NBA Lord's NBA Blog

NBA Lord's NBA Blog

Friday, October 19, 2012

The NBA's PED Policy: Standing In No Man's Land

(note: I wrote this article a couple of years ago for an English Class I did. The World Anti-Doping Agency has come out and said that the NBA's drug testing policy is insufficient. Figured I'd share this with you guys). 

The National Basketball Association is one of the four major sports in America, with the other three being Major League Baseball, the National Hockey League, and the National Football League. All four sports (as well as other sports not in that list) have had to deal with an era of performance enhancing drugs (PED). While Major League Baseball and the National Football League have been coming down harder on the use of banned substances for performance enhancement, the NBA has remained idle in hoping that the topic of PEDs would simply vanish from the table all together. The NBA’s current testing policy for PEDs is pretty weak. The current policy, which was established in the 2005 collective bargaining agreement, is that players get four random tests during the year and one during the off-season. This is certainly a better policy than the one that was implemented in the 1999 collective bargaining agreement where only rookies were subject to these tests, and the rest of the players only faced one test a year during training camp, and then they were in the clear. The only exception under the old policy was if a player was “suspect” of doping, which is too vague, and not aggressive enough.
Despite being more aggressive and proactive, the current policy still has flaws. There are three key things that this policy lacks: sufficient punishment, emphasis/priority, and thorough testing. These three issues hold the NBA back from having a legitimate drug-testing program that can be taken seriously. As it stands, the current NBA drug testing policy is in “no mans land”. On paper they do have a drug testing policy, which is enough to get the public eye off their backs, but not enough to actually stop and prevent the use of performance enhancing drugs.
Regarding punishment, first time offenders for PED use only get 10 games of suspension, as in the case of Rashard Lewis of the Orlando Magic, who got a 10 game suspension for elevated levels of testosterone. 10 games is a slap on the wrist in comparison to the 50 game suspension of MLB and the 4 game suspension that the NFL kicks out. They need to amp up the games that a player would be suspended if he in fact got caught. Let’s be real. 10 games are roughly 12% of the NBA season. That is nothing! These guys don’t have to feel like they are taking much of a risk if they haven’t gotten caught yet because getting caught doesn’t really hurt you all that much!
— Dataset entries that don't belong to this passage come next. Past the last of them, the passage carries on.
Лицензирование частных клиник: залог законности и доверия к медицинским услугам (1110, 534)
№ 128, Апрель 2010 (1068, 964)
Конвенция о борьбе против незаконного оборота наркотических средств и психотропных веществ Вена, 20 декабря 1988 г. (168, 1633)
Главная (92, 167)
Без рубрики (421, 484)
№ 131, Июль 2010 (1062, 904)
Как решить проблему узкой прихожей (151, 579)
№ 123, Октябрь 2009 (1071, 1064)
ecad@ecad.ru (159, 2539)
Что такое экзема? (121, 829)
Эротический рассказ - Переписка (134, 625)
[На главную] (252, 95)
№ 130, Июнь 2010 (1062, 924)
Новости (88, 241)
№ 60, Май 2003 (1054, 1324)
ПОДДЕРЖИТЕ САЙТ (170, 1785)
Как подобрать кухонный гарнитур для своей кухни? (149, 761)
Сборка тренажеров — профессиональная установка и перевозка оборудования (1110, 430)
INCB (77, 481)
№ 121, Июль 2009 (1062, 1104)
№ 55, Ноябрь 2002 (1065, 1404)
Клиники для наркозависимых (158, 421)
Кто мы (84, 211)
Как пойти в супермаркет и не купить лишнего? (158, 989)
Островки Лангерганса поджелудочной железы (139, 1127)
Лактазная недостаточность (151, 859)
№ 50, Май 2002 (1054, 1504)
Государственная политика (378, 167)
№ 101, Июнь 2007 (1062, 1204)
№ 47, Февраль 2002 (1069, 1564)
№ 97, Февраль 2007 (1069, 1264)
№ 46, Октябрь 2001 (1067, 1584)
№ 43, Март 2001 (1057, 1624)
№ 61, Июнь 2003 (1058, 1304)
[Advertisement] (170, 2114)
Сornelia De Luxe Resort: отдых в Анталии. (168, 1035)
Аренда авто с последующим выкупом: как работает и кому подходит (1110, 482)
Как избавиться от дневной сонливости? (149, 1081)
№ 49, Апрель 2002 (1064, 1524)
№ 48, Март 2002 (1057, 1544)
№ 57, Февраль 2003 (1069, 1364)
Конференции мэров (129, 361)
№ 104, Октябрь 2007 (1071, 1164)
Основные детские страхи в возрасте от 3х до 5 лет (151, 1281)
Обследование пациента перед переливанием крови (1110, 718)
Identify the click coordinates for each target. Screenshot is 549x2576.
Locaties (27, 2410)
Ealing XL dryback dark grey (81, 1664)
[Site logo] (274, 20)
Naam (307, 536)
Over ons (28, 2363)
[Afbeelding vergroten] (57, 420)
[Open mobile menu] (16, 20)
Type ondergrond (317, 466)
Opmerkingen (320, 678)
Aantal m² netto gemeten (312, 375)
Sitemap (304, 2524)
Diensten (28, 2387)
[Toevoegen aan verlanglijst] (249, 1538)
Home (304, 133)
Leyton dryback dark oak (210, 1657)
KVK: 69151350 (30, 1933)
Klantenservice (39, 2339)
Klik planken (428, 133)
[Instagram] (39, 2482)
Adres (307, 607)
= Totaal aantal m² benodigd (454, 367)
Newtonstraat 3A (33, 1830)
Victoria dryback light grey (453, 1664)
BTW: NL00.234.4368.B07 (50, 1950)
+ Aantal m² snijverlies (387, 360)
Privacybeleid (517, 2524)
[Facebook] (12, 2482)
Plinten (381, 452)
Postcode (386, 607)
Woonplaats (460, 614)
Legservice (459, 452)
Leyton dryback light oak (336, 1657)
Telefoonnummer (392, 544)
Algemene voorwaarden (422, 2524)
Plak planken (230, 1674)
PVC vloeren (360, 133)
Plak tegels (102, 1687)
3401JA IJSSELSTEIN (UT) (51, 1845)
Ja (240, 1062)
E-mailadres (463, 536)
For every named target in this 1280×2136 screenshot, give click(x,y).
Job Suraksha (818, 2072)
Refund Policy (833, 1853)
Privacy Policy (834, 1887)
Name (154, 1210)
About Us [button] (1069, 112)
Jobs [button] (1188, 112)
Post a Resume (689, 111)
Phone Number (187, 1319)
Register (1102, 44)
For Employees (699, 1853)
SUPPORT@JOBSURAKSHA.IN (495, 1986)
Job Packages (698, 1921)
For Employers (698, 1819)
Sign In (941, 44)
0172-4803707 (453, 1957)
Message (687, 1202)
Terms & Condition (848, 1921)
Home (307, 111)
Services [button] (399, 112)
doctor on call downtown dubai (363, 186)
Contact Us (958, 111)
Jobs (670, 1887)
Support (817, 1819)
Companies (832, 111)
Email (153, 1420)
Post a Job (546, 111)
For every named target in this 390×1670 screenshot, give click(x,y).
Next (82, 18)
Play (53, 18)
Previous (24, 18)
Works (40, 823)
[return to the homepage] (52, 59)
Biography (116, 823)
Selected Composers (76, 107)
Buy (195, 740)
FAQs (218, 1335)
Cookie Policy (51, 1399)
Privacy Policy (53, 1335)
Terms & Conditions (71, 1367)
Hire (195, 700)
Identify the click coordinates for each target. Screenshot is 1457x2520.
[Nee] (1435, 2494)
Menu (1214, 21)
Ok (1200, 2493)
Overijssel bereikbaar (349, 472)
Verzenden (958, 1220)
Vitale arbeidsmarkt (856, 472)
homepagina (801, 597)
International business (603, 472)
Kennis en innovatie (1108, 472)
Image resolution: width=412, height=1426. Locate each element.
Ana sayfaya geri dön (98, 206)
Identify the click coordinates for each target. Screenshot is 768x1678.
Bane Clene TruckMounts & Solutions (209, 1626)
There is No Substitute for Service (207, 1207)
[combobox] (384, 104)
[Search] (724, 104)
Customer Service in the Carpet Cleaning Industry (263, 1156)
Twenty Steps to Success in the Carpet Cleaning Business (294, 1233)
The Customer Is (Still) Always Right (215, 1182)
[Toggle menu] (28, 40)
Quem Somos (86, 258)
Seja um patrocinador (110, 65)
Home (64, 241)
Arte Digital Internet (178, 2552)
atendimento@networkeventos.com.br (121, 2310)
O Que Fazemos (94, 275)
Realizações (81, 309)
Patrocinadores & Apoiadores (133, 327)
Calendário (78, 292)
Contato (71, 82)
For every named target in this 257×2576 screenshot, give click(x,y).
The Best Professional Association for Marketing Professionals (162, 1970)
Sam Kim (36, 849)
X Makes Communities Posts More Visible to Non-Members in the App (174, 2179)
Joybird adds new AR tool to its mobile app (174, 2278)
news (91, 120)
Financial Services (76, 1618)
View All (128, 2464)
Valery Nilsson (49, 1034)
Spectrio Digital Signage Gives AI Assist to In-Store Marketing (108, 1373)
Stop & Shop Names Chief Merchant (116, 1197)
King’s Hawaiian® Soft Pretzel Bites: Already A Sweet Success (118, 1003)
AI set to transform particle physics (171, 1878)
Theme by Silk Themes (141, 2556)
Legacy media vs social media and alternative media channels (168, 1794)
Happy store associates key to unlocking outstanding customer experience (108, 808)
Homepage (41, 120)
It isn’t like Baseball where 50 games is 30% of your season, and where in the NFL four games is 25 % of the season!
It is also apparent, that the issue of PEDs is not a priority or concern of the NBA. David Stern, the commissioner said about the matter in a report by Marc Stein of ESPN “ It’s not a problem we think we have”. The quote was in direct relation to steroids, which is the poster-child of performance enhancing drugs. I don’t know what on earth David Stern was thinking when he said this! Hopefully he was just being na├»ve! The reality whether he likes it or not is that the NBA does have a PED problem or at the very least, reason to be concerned about it. The evidence is about as clear as the evidence in baseball from a physical observation perspective. Look how big Shaquille O’Neal’s arms got! Look how ripped Lebron James, Dwight Howard, Deron Williams, and Kobe Bryant are! Rashard Lewis gets busted for drugs, and the rest of these guys are clean?! I don’t think so. The fact that nobody in the NBA except idiots like Rashard Lewis gets busted means that the NBA isn’t really testing for PEDs.
If David Stern doesn’t make it a priority, and says these kinds of comments, then what does that say about the rest of his league officials who are supposed to police it? It means that they aren’t being pressured to really check for illegal substances.
Now I will defend David Stern for just one moment, by explaining the logic of why his sport doesn’t have to worry about steroids, HGH, and other drugs. Stern, as well as others in the NBA, says that drugs that are used to enhance strength like Steroids and HGH aren’t useful in basketball like they are in football and baseball from a power perspective. Other sports like running, cycling, etc. need PEDs for long endurance that basketball players don’t really need. Marc Stein also interviewed NBA player Shane Battier who said about NBA players using PEDs to get stronger “Something you've got to understand is that basketball players just don't like to lift weights. Most of us would rather be out playing ball. We all grew up either on the playground or in the gym. If we're going to spend time working on our game, we're going to be on the court."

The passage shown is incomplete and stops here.